Comment 8 Michael Matz 2018-05-17 13:47:37 UTC
Thanks for the initial analysis.  I agree that this is a bug in vasprintf(),
and indeed it only seems to happen on some hardware (or needs very specific
environments to occur).  I can reproduce the problem on rancid.arch.suse.de
with this testcase:

------------ snip ------------------
#define _GNU_SOURCE
#include <stdio.h>
#include <stdarg.h>
#include <stdlib.h>
#include <string.h>

#define N 200000
int main()
{
        char *src, *dest;
        //for (int N = 0; N < 300000; N++) {
                src = malloc(N+1);
                memset (src, 'x', N);
                src[N] = 0;
                //dest = form ("%s", src);
                asprintf(&dest, "%s", src);
                if (strlen (dest) != strlen(src))
                        printf("%d: failed\n", N);
                /*else if (!(N & 63))
                        printf("%d: passed\n", N);*/
                free (dest);
                free (src);
        //}
        return 0;
}
---------------- snap ------------------

When the bug occurs (with 200000 chars on that machine always), then
the destination string is only 102300 characters long.  The _allocated_
length of the destination block is 200001, though, as one can see when
tracing the thing in gdb.  It's also the case that the destination buffer
holds more 'x' characters after some intermediate zeros:

(The last malloc done from within IO_str_overflow):
Breakpoint 2, 0x00007ffff7a9da50 in malloc () from /lib64/libc.so.6
(gdb) p $rdi
$19 = 204700

So it's now allocating a buffer of 204700 bytes (before that all mallocs
ultimately were too small to contain the input string).

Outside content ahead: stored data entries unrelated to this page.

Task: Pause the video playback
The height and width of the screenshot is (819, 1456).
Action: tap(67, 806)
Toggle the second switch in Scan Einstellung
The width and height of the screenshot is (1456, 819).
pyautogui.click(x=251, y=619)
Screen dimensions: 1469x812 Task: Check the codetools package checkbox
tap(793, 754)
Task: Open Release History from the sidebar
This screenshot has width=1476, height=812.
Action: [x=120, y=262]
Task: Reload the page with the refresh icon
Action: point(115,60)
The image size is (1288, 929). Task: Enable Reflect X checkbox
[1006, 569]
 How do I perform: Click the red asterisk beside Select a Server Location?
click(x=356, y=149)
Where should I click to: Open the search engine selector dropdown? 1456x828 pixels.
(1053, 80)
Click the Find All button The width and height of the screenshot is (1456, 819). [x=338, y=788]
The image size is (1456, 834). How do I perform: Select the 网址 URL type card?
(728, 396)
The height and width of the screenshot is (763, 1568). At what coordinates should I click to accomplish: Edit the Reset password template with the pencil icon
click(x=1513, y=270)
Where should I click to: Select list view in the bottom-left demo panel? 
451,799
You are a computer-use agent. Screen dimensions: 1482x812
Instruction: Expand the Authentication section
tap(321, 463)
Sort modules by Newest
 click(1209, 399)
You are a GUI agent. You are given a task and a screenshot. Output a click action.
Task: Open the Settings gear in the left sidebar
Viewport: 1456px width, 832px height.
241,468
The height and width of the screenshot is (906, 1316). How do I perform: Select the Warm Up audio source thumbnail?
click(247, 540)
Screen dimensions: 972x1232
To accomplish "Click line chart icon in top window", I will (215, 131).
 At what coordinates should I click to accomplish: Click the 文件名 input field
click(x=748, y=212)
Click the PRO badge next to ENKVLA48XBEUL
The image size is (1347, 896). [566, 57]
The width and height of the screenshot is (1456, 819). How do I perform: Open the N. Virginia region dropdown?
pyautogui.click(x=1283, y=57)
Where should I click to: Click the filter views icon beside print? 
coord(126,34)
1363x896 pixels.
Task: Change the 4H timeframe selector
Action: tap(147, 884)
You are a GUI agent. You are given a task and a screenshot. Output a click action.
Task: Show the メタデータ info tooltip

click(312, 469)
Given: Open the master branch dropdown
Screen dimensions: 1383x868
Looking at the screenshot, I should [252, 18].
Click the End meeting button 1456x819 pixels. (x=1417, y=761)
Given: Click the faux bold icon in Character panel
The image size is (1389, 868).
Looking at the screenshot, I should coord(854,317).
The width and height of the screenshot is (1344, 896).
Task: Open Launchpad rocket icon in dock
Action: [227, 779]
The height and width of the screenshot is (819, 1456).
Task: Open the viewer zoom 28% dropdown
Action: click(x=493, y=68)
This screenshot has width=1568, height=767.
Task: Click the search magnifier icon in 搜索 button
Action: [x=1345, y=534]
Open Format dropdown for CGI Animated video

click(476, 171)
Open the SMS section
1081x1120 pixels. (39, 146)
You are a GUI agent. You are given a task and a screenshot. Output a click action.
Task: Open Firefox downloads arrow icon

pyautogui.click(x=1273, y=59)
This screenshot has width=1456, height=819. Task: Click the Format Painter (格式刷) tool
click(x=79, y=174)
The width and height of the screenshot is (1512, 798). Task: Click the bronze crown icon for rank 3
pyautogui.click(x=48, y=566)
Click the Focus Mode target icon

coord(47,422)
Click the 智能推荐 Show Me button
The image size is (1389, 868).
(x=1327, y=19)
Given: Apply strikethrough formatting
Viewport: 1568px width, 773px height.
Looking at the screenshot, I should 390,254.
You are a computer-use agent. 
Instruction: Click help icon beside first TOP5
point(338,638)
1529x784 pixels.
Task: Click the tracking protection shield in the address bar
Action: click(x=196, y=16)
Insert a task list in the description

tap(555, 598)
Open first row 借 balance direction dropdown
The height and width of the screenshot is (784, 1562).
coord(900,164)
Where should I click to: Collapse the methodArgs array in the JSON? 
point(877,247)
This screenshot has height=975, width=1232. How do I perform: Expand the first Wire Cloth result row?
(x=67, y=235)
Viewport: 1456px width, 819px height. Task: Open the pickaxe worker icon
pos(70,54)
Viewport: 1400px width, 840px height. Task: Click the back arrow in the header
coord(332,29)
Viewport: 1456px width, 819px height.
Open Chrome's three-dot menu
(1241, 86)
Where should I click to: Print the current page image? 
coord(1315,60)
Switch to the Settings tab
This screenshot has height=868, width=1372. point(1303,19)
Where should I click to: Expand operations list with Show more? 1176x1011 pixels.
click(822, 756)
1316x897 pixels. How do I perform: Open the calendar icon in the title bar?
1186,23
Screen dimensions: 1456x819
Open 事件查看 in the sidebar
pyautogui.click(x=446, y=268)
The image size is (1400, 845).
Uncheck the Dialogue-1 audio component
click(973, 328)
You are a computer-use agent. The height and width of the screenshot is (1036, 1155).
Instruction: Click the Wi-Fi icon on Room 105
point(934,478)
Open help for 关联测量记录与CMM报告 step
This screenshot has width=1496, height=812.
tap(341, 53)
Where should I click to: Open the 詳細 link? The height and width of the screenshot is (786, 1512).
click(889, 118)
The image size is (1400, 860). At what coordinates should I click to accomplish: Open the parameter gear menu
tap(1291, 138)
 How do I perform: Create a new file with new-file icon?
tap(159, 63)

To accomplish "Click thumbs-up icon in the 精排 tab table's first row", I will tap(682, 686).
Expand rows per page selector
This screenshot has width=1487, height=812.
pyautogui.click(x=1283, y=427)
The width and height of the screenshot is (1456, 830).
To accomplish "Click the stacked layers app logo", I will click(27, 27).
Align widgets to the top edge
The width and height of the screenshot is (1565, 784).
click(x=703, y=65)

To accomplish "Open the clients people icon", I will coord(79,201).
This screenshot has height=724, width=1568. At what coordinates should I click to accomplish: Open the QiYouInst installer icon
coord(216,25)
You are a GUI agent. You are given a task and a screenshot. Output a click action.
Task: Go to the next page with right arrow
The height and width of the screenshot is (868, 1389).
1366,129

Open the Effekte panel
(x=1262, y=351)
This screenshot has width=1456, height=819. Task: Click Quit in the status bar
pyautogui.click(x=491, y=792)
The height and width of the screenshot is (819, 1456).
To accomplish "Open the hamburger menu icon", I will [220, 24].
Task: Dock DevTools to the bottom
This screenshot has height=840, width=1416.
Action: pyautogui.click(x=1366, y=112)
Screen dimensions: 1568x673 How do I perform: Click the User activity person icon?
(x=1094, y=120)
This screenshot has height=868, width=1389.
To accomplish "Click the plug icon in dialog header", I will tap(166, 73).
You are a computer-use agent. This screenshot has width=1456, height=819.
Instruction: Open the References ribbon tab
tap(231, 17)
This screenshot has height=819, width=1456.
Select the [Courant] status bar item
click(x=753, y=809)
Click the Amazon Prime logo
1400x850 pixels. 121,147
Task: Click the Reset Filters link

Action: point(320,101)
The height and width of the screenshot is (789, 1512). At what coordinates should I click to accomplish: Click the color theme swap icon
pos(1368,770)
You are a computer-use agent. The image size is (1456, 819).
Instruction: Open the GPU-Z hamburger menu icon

Then breaking at the final realloc that supposedly sizes the returned buffer
to the exact length necessary, in vasprintf:

Breakpoint 3, 0x00007ffff7a9e1f0 in realloc () from /lib64/libc.so.6
(gdb) p $rdi
$31 = 140737353601040
(gdb) p/x $rdi
$32 = 0x7ffff7f7d010
(gdb) p $rsi
$33 = 200001

So, %rdi is the returned string, it's allocated size will be 200001, now looking
at content:

(gdb) p ((char*)$rdi)[102300]@100
$44 = "x", '\000' <repeats 83 times>, 'x' <repeats 16 times>

So, [102300] still has an 'x', then follows some zeros (ultimately making
the string length less than the allocated size), then more 'x' (in fact
until the end, though I haven't checked if there are more intermediate blocks
of zeros).

So something is going amiss when copying the string buffers I believe.
Comment 9 Andreas Schwab 2018-05-17 14:02:30 UTC
Which memcpy variant does this use?
Comment 10 Michael Matz 2018-05-17 14:10:55 UTC
On this Xeon PHI machine it's using the AVX512 variants, and that might indeed
be a good hint:

#0  0x00007ffff7b79bb0 in __memmove_avx512_no_vzeroupper () from /lib64/libc.so.6
#1  0x00007ffff7a984c6 in __GI__IO_str_overflow () from /lib64/libc.so.6
#2  0x00007ffff7a97504 in __GI__IO_default_xsputn () from /lib64/libc.so.6
#3  0x00007ffff7a69a65 in vfprintf () from /lib64/libc.so.6
#4  0x00007ffff7a91ac9 in vasprintf () from /lib64/libc.so.6
#5  0x00007ffff7a71104 in asprintf () from /lib64/libc.so.6
#6  0x00000000004006cb in main () at bug3.c:16
Comment 11 Michael Matz 2018-05-17 14:48:53 UTC
It's definitely the memcpy/memmove involved there.  From some gdb session:

Breakpoint 6, 0x00007ffff7b79b90 in __mempcpy_avx512_no_vzeroupper () from /lib64/libc.so.6
(gdb) p/x $rdi
$91 = 0x7ffff7f95fad
(gdb) p/x $rsi
$92 = 0x7ffff7fc7fad
(gdb) p $rdx
$93 = 97699
(gdb) p/x $rsi-102301
$94 = 0x7ffff7faf010
(gdb) p/x $rdi-102301
$95 = 0x7ffff7f7d010
(gdb) p ((char*)$94)[0]@200000
$97 = 'x' <repeats 200000 times>
(gdb) p ((char*)$95)[0]@200000
$98 = 'x' <repeats 102301 times>...

So, this is the last block copying involved.  Parts of the final destination
string are already constructed (the first 102300 bytes).  The full source string
(at $rsi-102301) correctly consists of 200000 'x'.  The destination string
already has 102301 'x'.  The copy destination ($rdi) points to dest+102301,
i.e. exactly after all the 'x' that are already there.  This copy operation
hence should copy a further 97699 bytes from source+102301, which are all 'x'.
So, finishing this copy operation, and looking at the destination string again:

(gdb) finish
Run till exit from #0  0x00007ffff7b79b90 in __mempcpy_avx512_no_vzeroupper () from /lib64/libc.so.6
0x00007ffff7a9753c in __GI__IO_default_xsputn () from /lib64/libc.so.6

(gdb) p ((char*)$95)[0]@200000
$99 = 'x' <repeats 102301 times>...
(gdb) p ((char*)$95)[102301]@200000
$100 = '\000' <repeats 83 times>, 'x' <repeats 97744 times>...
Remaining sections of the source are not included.